There’s more speculation as to why this year’s Thanksgiving count is higher.

“Insect populations can do really funky things, especially when the populations get small,” said Pelton. “We might be seeing a combined chaos of the system.”

With only a maximum six-month lifespan, female monarchs can lay 300 eggs. They usually don’t, Pelton said.

“But maybe because the numbers were so low last year, they had the ability to bounce back by laying more eggs. But we didn’t think they could bounce back this much this year,” she said.

Statewide counts for both 2019 and 2020 were considered record lows with only 30,000 monarchs recorded in both years, causing grave concern. After this tally, scientists said monarchs reached the lowest point prior to migration collapse, which means there wouldn’t be enough monarchs to migrate, reported Xerces.

Other combined chaos factors for the big bounce this year could be that monarch predators stopped focusing on a marginal food source, disease rates were lower due to a smaller population and there were more offspring, she conjectured. “Because they have so many offspring, having a really good start to the year just magnifies over the season,” she said. “So we could see a big increase this year because of one really good season.”

Another take on higher numbers is that the average person got on board, planting wild, native milkweeds in home gardens throughout the state. In addition to statewide efforts to preserve natural habitats and reduced use of insecticides and herbicides, more homegrown native plants support caterpillars with food and produce flowers that provide nectar to fuel adult pollinators and butterflies.
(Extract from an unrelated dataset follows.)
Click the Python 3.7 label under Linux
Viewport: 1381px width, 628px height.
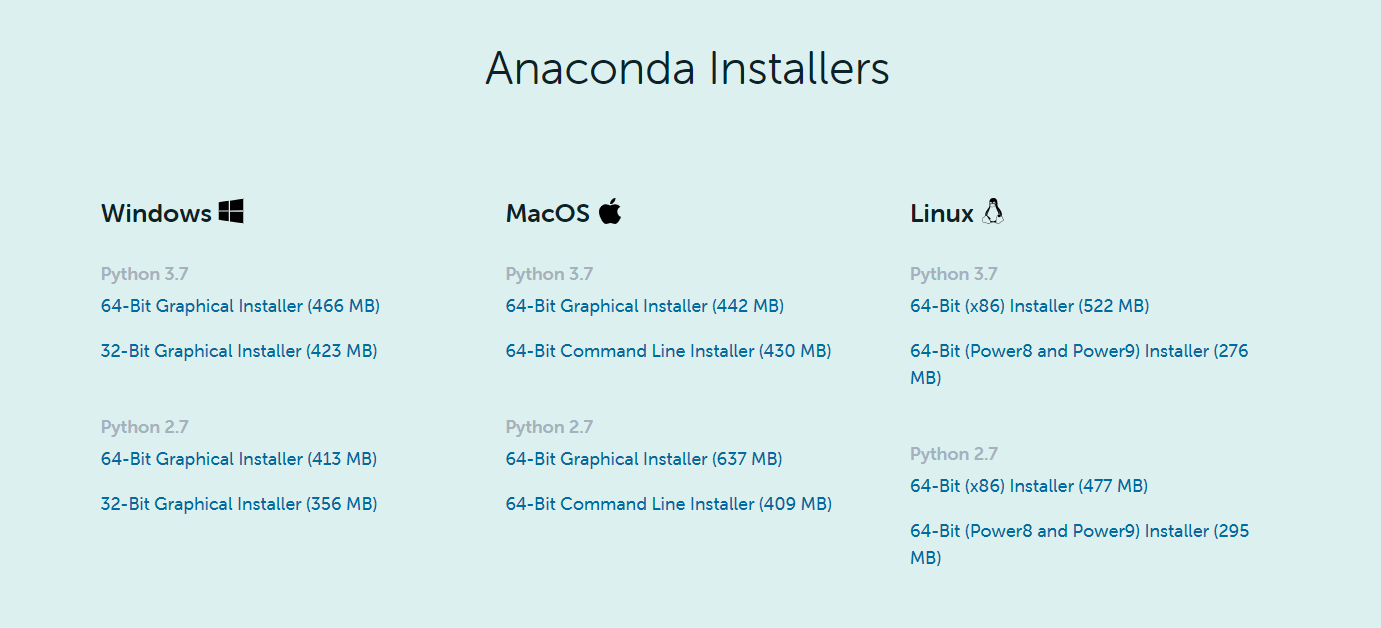point(954,274)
This year, Tree of Life Nursery in San Juan Capistrano, the largest native plant nursery in the state, partnered with Roger’s Gardens in Newport Beach, which has stopped selling tropical milkweed, invasive plant species and neonicotinoid insecticides, reported that customers took home 16,000 native milkweeds.

Roger’s Gardens even offered a free milkweed exchange program, Vanderhoff said. When customers brought in an uprooted tropical milkweed, they were given a free native milkweed in exchange, one per household. Considering sales at other local nurseries, Vanderhoff estimates that 20,000 new native milkweed plants have taken root in and around suburban Orange County.
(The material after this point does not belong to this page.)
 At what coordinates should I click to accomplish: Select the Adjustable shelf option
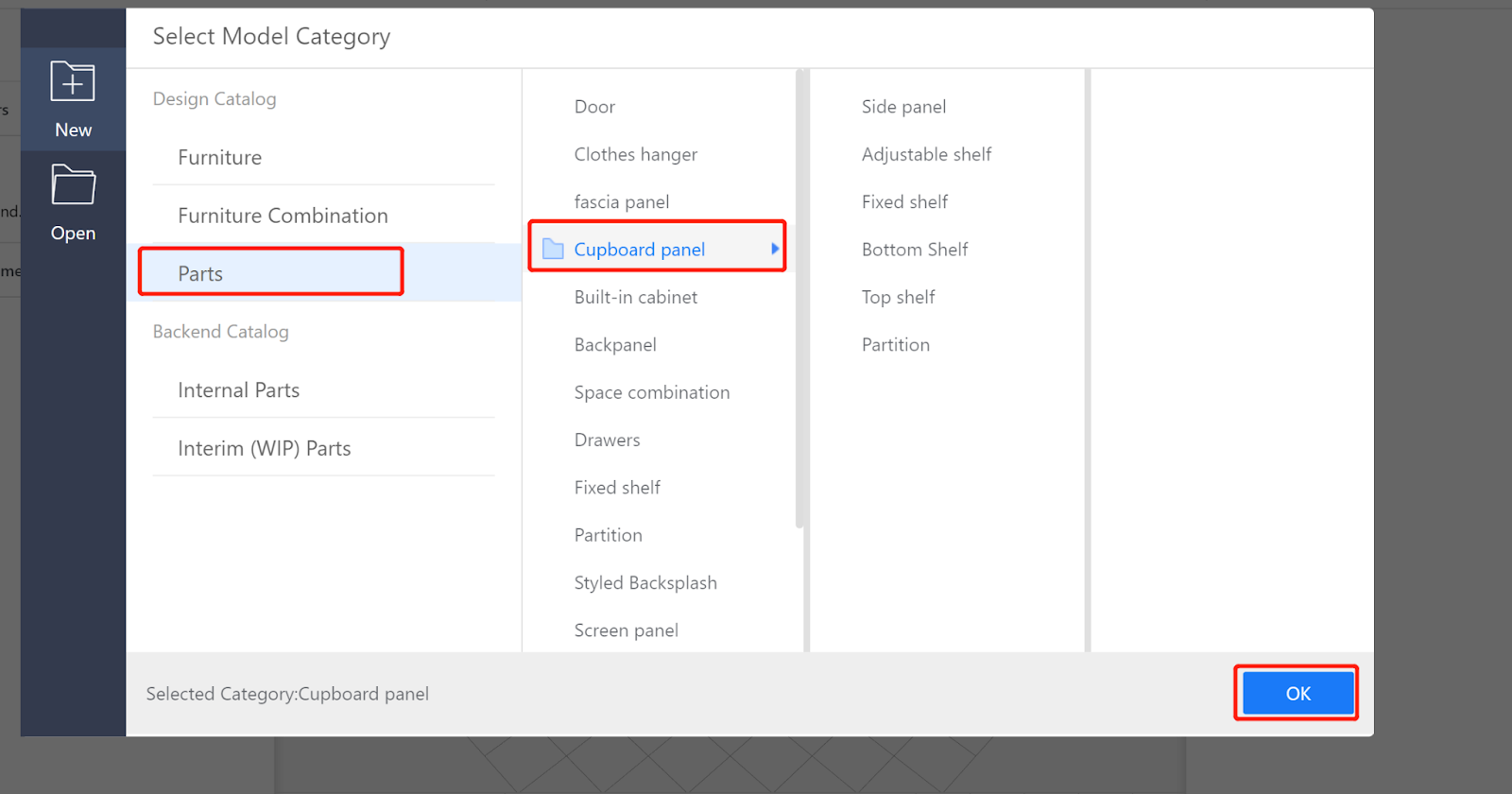pos(926,154)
In addition to planting native milkweeds, providing native flowering plants for nectar is crucial to pollinator insect survival, Allen said.

Some of these include specific ecosystem plants native to Orange County, such as asters, goldenrod, golden bush, buckwheat and bush sunflower.

“The effects of wildfires, habitat loss, pathogens, climate change and a host of other factors might be somewhat mitigated by simply planting native butterfly plants in home landscapes,” surmised Vanderhoff.

On the downside for the upsurge is the prevalence of tropical milkweed, a danger to monarchs, explains Pelton. The tropical variety, heralding from South America and other more southern countries, doesn’t go dormant in the winter. Scientists conjecture there’s more monarch butterflies now because they’re eating and breeding year-round on tropical milkweed. The danger to monarchs is that tropical variants of the plants host a poisonous deterrent to insects. As for the tropical milkweed, Allen suggests carefully pulling out the plant and trashing it.

To qualify as overwintering, the monarchs must be counted as they hang in trees overnight before the sun warms up their wings for flying. Official counts include only wild western monarchs, not monarchs raised in kits at home on non-native, tropical milkweed, said Allen, who’s been tagging monarchs for about 50 years.

Western monarchs overwinter here from colder northwest and Rocky Mountain climates and then return in the spring. Final figures for the annual Thanksgiving monarch count are expected to be released in mid-January. Official counts can be followed at westernmonarchcount.org.